• U.S.

AVIATION: Revolt Tripped

3 minute read
TIME

It was the annual meeting of Pan American Airways stockholders. Up rose Juan Terry Trippe. Pan Am had done well in the first five months of this year, said he cheerfully. It had grossed $27,500,000 against last year’s $17,000,000. But in the future, said Juan Trippe smoothly, Pan Am would not have the services of two top officials: Thomas Alfred Morgan, board chairman of Sperry Corp. and former head of Pan Am’s executive committee, and Samuel Sloan Colt, president of Manhattan’s Bankers Trust Co. They had declined to stand for re-election as directors.

Juan Trippe did not explain why, but the reason leaked out.
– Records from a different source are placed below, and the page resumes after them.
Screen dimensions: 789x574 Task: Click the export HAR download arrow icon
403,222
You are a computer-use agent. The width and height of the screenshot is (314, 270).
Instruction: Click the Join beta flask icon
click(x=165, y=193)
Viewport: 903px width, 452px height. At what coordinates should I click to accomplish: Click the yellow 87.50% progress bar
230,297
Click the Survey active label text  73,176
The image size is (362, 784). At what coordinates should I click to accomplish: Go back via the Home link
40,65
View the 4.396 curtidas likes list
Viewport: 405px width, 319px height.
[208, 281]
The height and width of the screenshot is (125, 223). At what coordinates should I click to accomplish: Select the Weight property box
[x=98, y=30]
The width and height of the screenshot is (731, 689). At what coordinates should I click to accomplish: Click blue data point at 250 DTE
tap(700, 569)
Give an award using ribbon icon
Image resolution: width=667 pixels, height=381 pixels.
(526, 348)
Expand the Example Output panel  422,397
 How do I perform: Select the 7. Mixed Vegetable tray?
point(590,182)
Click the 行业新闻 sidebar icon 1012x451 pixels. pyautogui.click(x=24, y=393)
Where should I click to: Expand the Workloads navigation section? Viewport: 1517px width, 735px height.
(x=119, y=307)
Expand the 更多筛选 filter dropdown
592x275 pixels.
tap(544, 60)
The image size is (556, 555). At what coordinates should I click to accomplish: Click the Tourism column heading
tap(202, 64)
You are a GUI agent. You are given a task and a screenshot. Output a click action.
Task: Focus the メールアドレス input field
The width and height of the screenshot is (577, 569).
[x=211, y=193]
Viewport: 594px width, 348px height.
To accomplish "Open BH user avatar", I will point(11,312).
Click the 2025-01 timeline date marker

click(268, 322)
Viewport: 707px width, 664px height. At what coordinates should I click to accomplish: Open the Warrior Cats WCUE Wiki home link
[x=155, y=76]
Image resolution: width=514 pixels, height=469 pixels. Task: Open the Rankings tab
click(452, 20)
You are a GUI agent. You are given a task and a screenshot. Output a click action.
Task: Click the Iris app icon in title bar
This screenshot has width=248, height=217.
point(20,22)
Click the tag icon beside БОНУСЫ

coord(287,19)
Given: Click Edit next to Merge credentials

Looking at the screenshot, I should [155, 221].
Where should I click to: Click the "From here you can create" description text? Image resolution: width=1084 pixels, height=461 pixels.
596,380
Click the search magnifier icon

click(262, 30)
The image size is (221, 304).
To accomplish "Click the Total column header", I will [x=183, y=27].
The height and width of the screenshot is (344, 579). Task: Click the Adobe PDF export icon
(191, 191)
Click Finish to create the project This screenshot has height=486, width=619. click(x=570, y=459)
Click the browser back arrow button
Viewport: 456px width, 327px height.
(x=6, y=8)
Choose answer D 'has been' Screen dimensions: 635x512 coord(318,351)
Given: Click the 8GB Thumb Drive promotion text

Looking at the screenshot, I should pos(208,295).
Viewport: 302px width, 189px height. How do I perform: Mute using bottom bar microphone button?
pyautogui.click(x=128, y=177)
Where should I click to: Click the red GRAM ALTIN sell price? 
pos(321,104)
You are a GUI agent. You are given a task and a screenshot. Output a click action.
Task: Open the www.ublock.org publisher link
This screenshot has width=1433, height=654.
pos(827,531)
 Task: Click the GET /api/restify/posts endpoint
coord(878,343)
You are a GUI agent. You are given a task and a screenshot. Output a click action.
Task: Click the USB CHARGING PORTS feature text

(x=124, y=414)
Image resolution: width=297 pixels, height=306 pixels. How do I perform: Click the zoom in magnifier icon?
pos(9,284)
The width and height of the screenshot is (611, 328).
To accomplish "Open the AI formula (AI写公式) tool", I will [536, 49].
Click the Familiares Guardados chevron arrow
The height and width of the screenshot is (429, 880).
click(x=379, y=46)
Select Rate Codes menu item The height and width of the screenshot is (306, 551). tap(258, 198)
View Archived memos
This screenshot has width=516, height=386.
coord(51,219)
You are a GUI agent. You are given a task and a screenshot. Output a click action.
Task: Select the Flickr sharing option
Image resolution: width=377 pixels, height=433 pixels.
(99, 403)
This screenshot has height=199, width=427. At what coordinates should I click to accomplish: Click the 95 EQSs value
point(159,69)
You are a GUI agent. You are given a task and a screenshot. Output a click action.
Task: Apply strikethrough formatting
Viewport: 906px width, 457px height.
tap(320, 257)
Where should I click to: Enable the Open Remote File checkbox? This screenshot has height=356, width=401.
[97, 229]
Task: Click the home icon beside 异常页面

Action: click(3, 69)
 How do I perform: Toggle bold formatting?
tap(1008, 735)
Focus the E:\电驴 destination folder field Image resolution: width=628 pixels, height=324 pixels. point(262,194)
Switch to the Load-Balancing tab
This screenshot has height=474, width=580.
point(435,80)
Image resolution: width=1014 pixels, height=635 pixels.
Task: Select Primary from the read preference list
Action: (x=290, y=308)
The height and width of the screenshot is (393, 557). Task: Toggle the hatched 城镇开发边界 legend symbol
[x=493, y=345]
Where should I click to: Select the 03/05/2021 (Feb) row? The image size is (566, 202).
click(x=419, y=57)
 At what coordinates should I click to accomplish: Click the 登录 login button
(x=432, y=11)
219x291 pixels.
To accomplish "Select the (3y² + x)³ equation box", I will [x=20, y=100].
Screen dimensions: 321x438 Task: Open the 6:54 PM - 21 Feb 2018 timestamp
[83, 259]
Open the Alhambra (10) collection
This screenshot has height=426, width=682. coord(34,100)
For the second time in eight years, there had been a revolt against Trippe’s one-man rule of Pan Am. And, for the second time, Juan Trippe had won out.

Back in 1939, Pan Am’s directors, led by Board Chairman Cornelius Vanderbilt (“Sonny”) Whitney, staged the first revolt. They had forced Trippe to give up some of his power, and to agree to appoint an executive vice president to take charge of Pan Am’s flying operations. The peacemakers at that time were Colt and Morgan.

Tom Morgan is a shrewd, even-tempered aviation expert whose simple success formula is: “The way to get things done is to get along with people.” This time he was the man who had not been able to get along with Trippe. He had felt that Trippe was hurting Pan Am by: 1) going back on his promise to hire a top operating man; 2) plumping for his monopolistic Chosen Instrument.

To try to bring Trippe to heel, Tom Morgan teamed up with Banker Colt, (Another board member, Manhattan banker & Hearstman John Wesley Hanes, was in, then out of the cabal.) They argued that Pan Am’s fortunes were at a low point politically. Trippe’s Chosen Instrument talk had so stirred up the Administration that even President Truman had stepped in to make sure that Pan Am would have plenty of competition (TIME, June 3).

In short, they said, Pan Am no longer had a monopoly in Latin America and Juan Trippe could no longer run things as he pleased; if Pan Am did not adjust to the new conditions, the air ahead was going to be bumpier than ever.

Unable to persuade Trippe, Morgan and Colt got out. That made everything simple. Juan Trippe once again took over the whole caboodle of Pan Am’s top jobs (acting board chairman, president, and chairman of the executive committee). His monopoly over his airline was once again complete.